▶ REQUIRED TASK 1
Reproduce the listing that comes after the post on book covers word for word, and leave out the pictures.

▶ TEXT BLOCK

Top Ten Tuesday: Books I Read Based on Their Covers

For That Artsy Reader Girl’s Top Ten Tuesday:

September 15: Cover Freebie (choose your own topic, centered on book covers or cover art)

We all know we’re not supposed to judge them that way, but every once in a while you see a book cover that’s so pretty that it’s just love at first sight. Sometimes it’s not pretty but something about it grabs your attention and you need to know more. You know you need to read this book. So here are some book covers that put their books straight on my TBR. Some of the books lived up to the cover hype, some didn’t. But something about these covers drew me in.

  1. Ghost Wall by Sarah Moss – This one has the advantage of looking like a wild celebration of nature, while at the same time looking like a skull. It’s beautiful and sinister at the same time. As it turns out, that serves the content of the book well.

2. Educated by Tara Westover– This is another book cover that’s sort of two things at once. First I saw a pencil, and I just thought it was a book about education, with a pencil on the cover. Kind of boring. But when I looked closer, I saw it was also a silhouette of a person against the backdrop of a mountain, and I became more intrigued. Is it a pencil or a mountain? And which is more of an important instrument in the author’s education? It’s up to the reader to decide. The fact that the ground (or paint on the pencil, depending how you see it) is also red. I think that you can read into that too. Red of course suggests blood. Which could mean family, or spilled blood. Again both might be appropriate.

3. Thorn Jack by Katherine Harbour- The current cover of this book looks a bit different, but I love the colors of this one. The green and black evoke the natural world at night and the gold lettering and edges suggest something artificial as well. The nettles look like they’re warning you off and yet the leaves feel like it’s drawing you in. And what about the girl? Is she sleeping? dead? comatose? I also like that the shape of this book is different from most (it’s a perfect square) which makes it stand out a bit.

▶ REQUIRED TASK 2
List every book title in the numbered list of the post on book covers.

▶ DATA
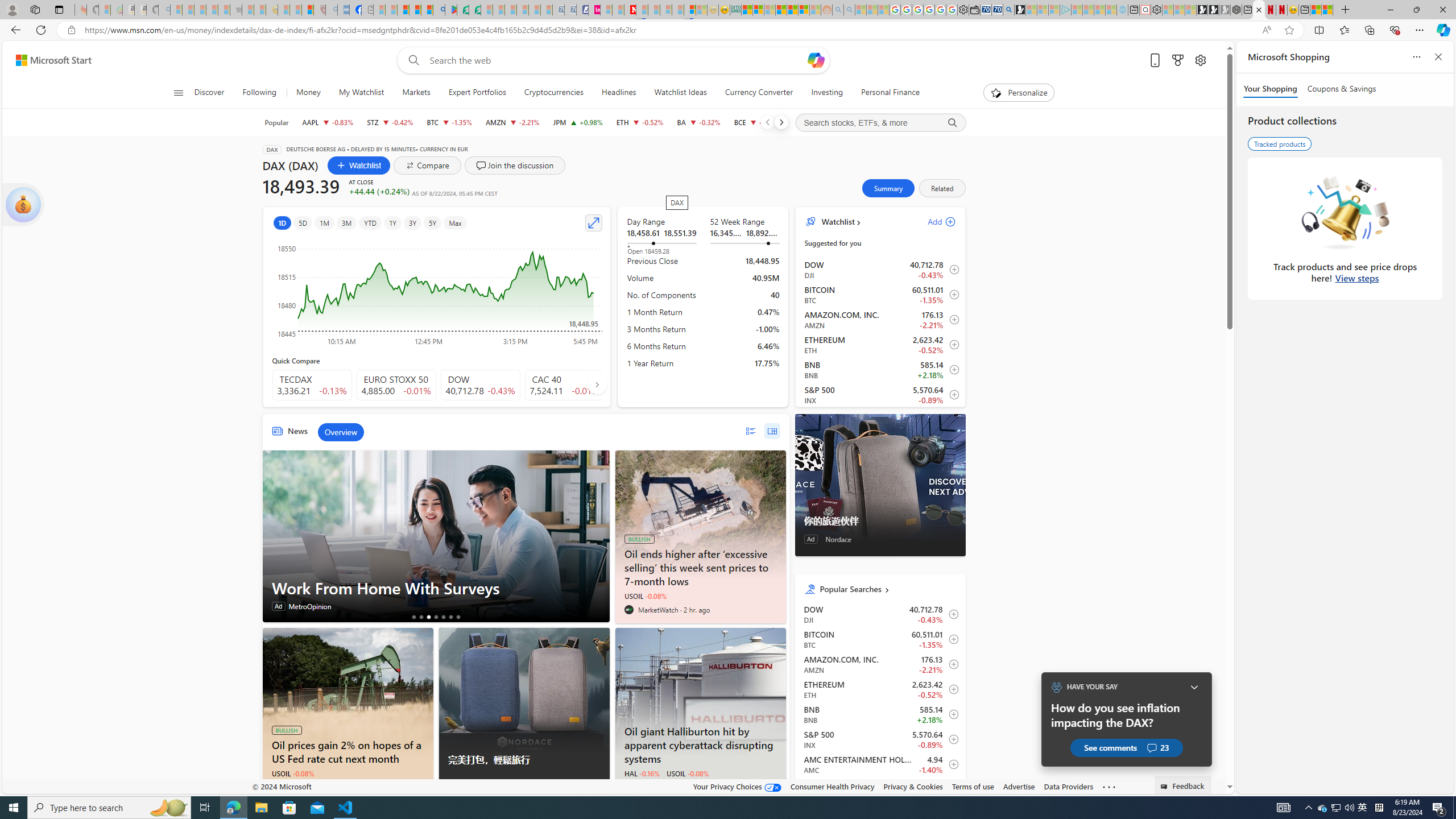
Bluey: Let's Play! - Apps on Google Play (450, 9)
Cryptocurrencies (553, 92)
ADA Cardano increase 0.37 +0.00 +1.09% itemundefined (879, 789)
3M (346, 223)
AAPL APPLE INC. decrease 224.53 -1.87 -0.83% (328, 122)
Given the description of an element on the screen output the (x, y) to click on. 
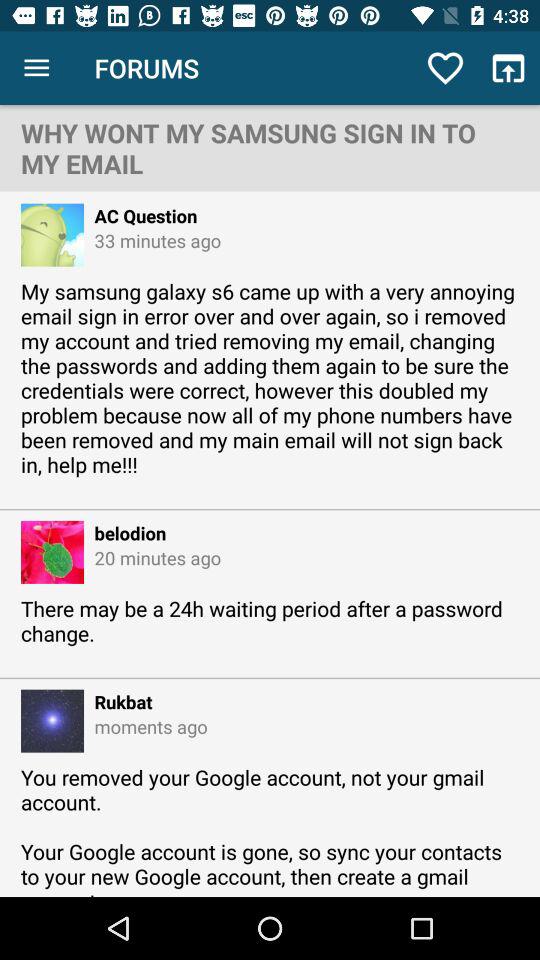
open belodion (125, 532)
Given the description of an element on the screen output the (x, y) to click on. 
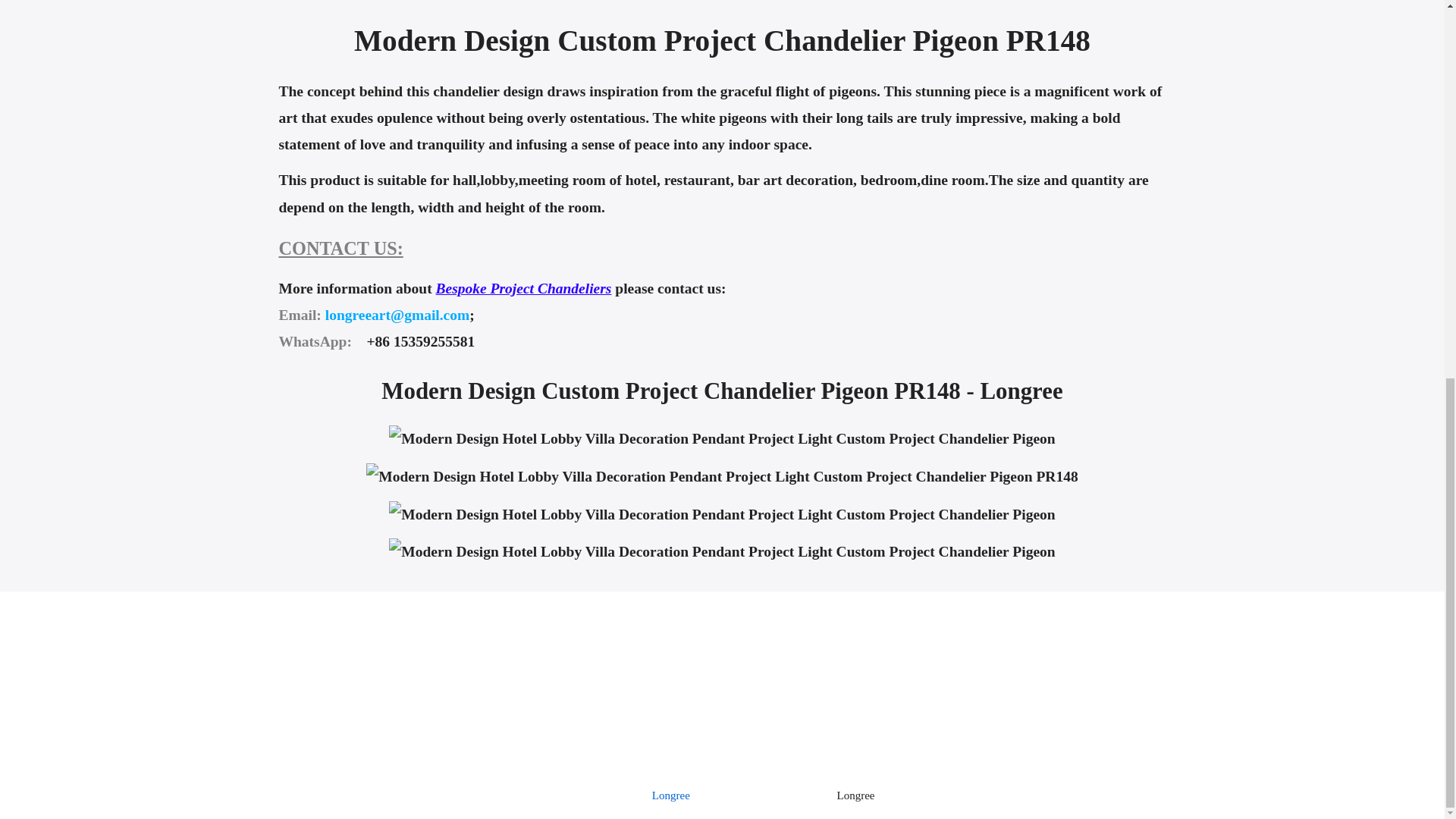
Customised Cascading Project Chandelier - Longree (523, 288)
Bespoke Project Chandeliers (523, 288)
Longree (856, 93)
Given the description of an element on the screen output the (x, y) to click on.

▶ FULL OUTPUT 1
Bluey: Let's Play! - Apps on Google Play (450, 9)
Cryptocurrencies (553, 92)
ADA Cardano increase 0.37 +0.00 +1.09% itemundefined (879, 789)
3M (346, 223)
AAPL APPLE INC. decrease 224.53 -1.87 -0.83% (328, 122)
Given the description of an element on the screen output the (x, y) to click on. 
open belodion (125, 532)
Given the description of an element on the screen output the (x, y) to click on. 
Customised Cascading Project Chandelier - Longree (523, 288)
Bespoke Project Chandeliers (523, 288)
Longree (856, 93)
Given the description of an element on the screen output the (x, y) to click on.

▶ FULL OUTPUT 2
Ghost Wall
Educated
Thorn Jack